(What is expected) Copy out in full each line below that contains the word "height".

(Raw data)
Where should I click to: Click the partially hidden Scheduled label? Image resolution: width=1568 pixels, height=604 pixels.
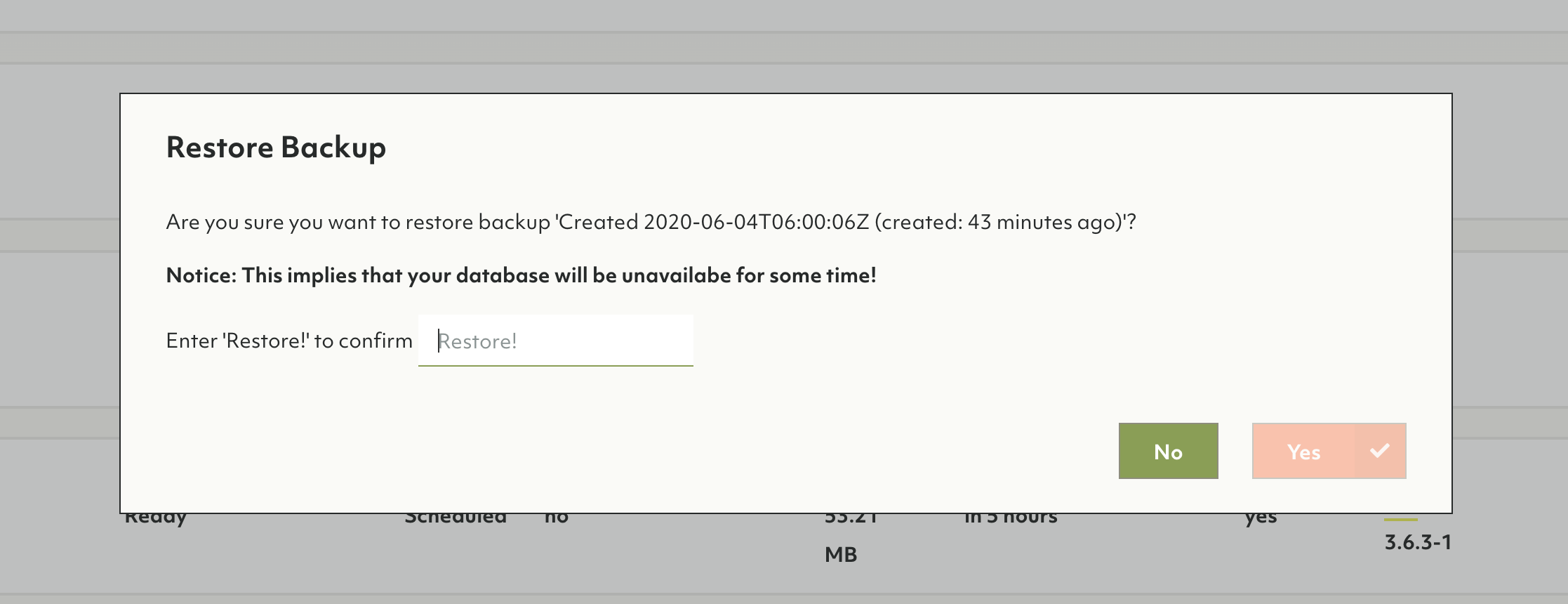[456, 518]
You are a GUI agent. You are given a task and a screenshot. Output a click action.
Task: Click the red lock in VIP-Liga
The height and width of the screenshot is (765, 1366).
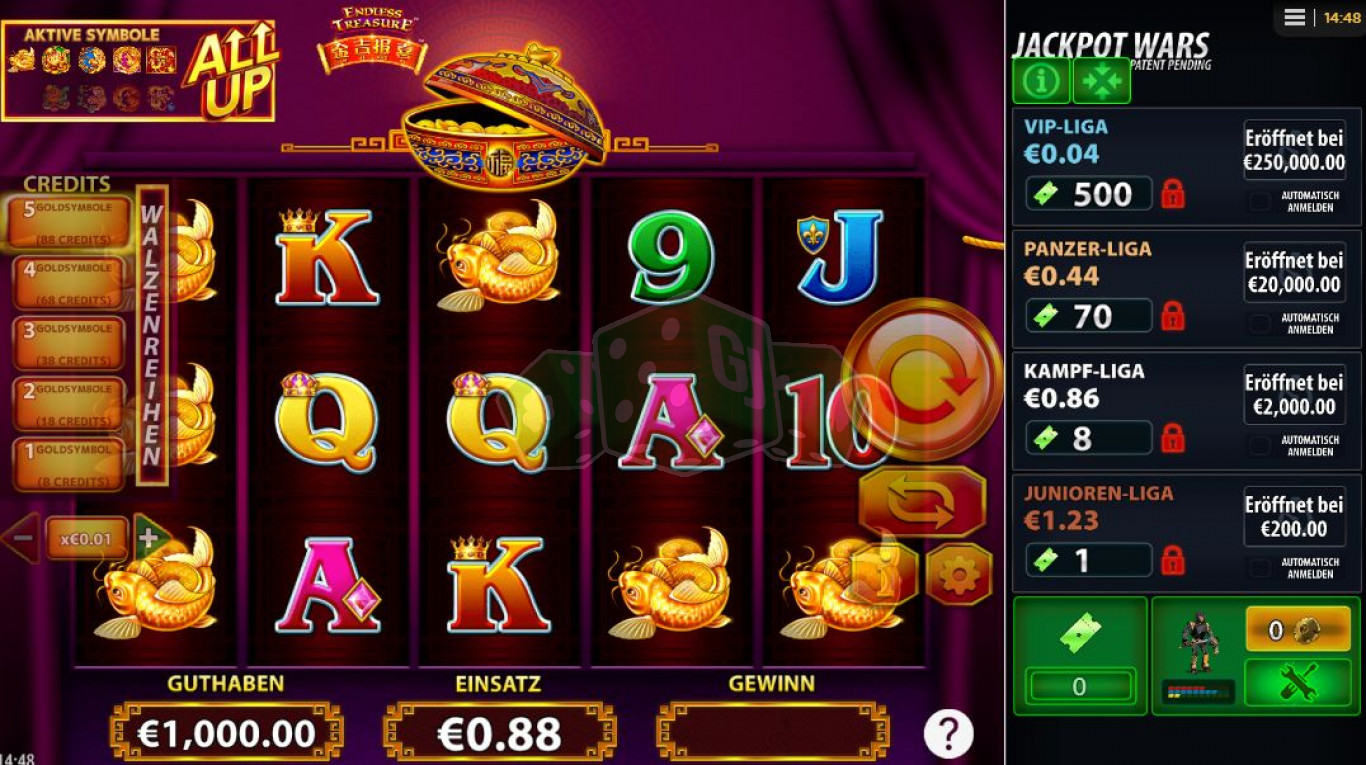[1173, 193]
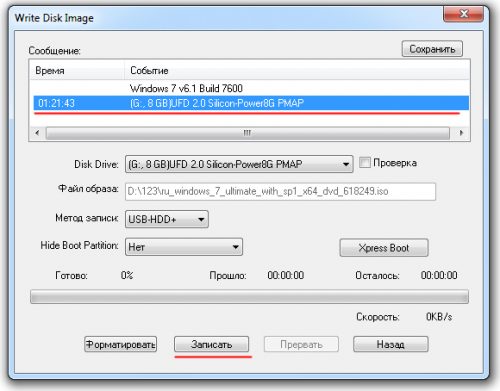Select the 01:21:43 log entry row
This screenshot has width=500, height=391.
[x=251, y=103]
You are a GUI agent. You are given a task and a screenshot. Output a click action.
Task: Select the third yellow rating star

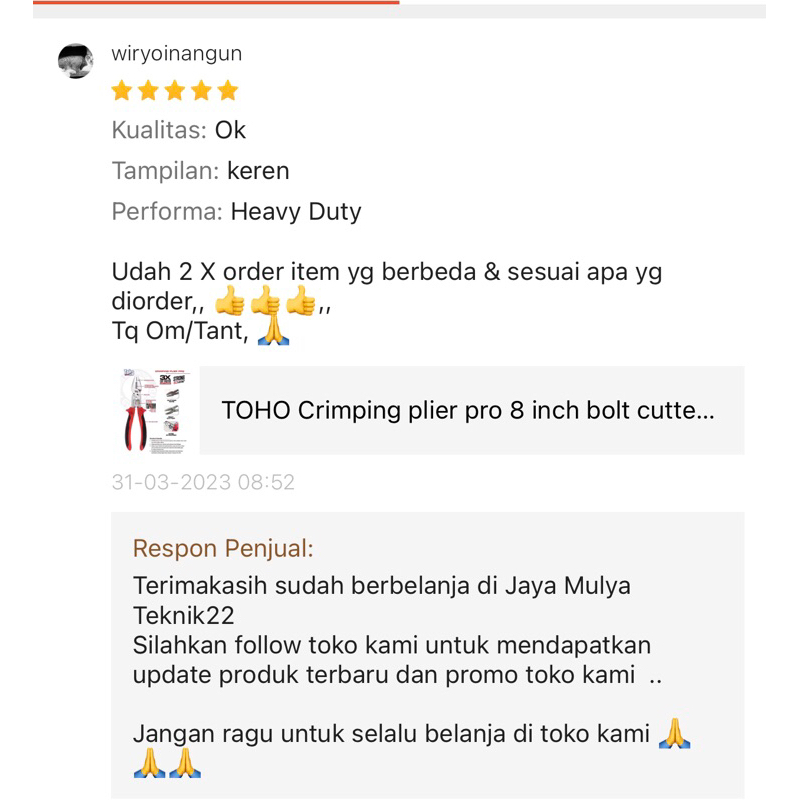[x=175, y=90]
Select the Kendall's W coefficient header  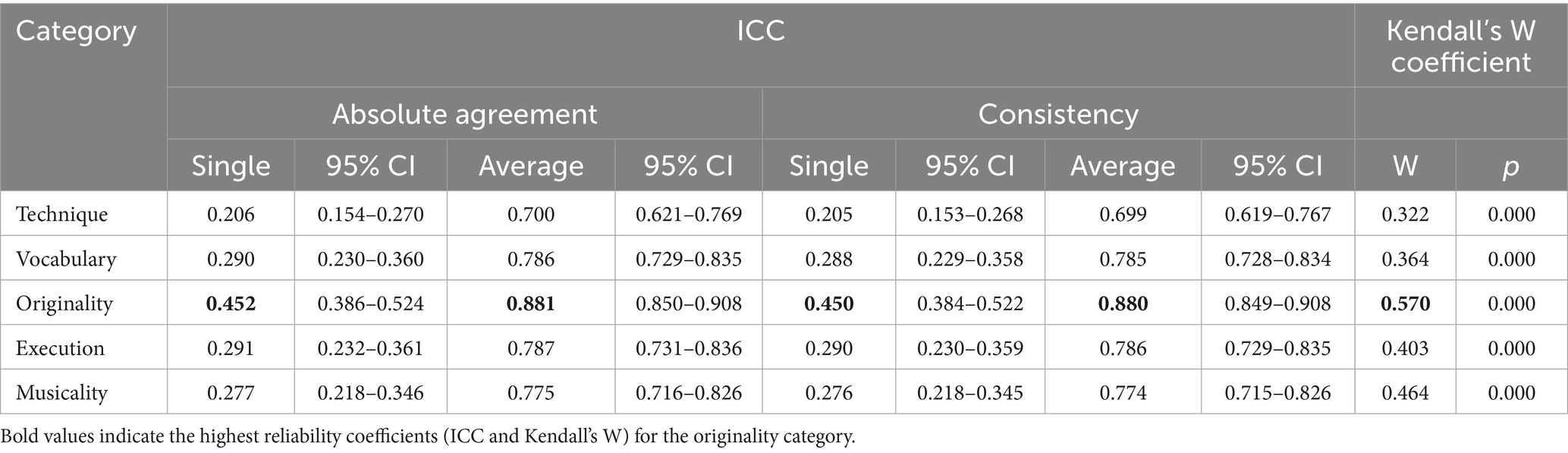pyautogui.click(x=1460, y=46)
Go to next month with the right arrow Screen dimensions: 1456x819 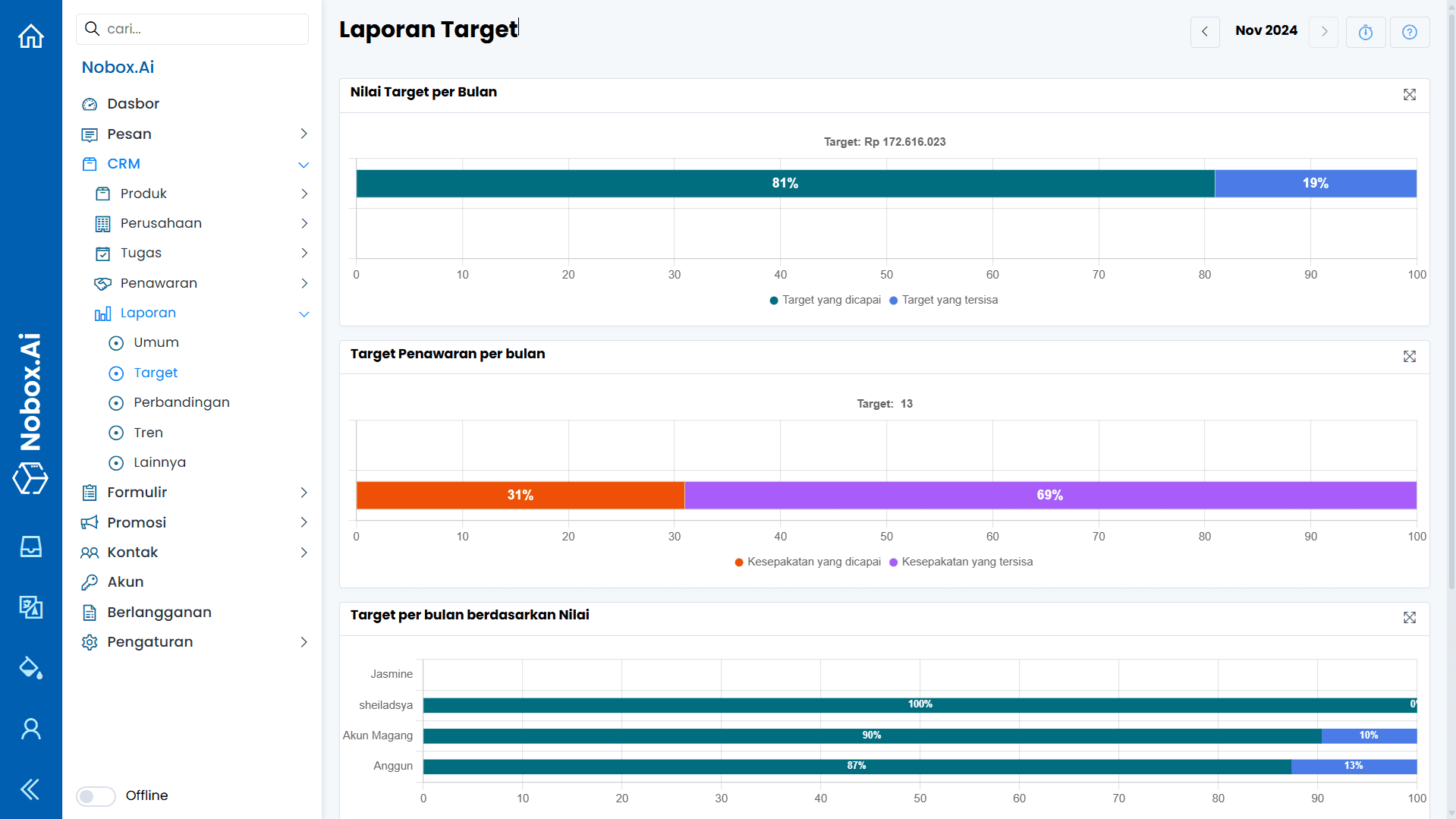click(1323, 32)
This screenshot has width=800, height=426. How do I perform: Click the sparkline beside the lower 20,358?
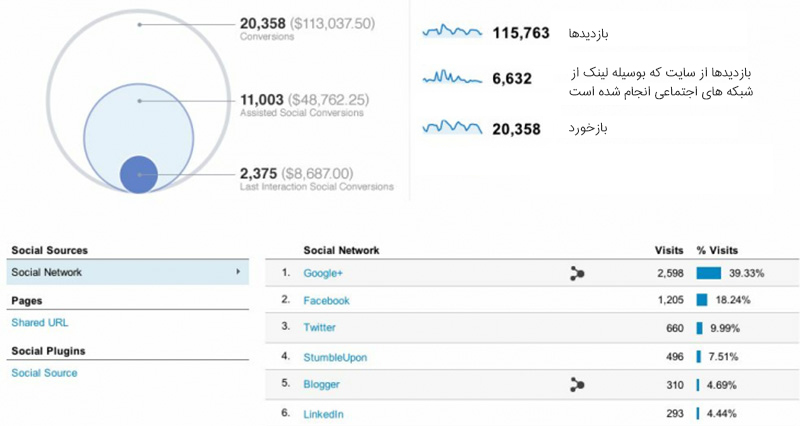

(Solution to this problem)
Where should I click to: Click the partially hidden Scheduled label? Image resolution: width=1568 pixels, height=604 pixels.
The height and width of the screenshot is (765, 1366).
This screenshot has width=500, height=391.
This screenshot has width=800, height=426. How do I perform: Click the sparkline beside the lower 20,358?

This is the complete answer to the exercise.